##### Exercise data
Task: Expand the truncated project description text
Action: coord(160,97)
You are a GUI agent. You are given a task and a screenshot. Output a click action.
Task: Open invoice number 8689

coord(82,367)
##########
**Exercise**
Write out the lines above, starting at the line that contains "You are a GUI" and ending with the final line, and nothing else; copy them exactly.

**Answer for the task**
You are a GUI agent. You are given a task and a screenshot. Output a click action.
Task: Open invoice number 8689

coord(82,367)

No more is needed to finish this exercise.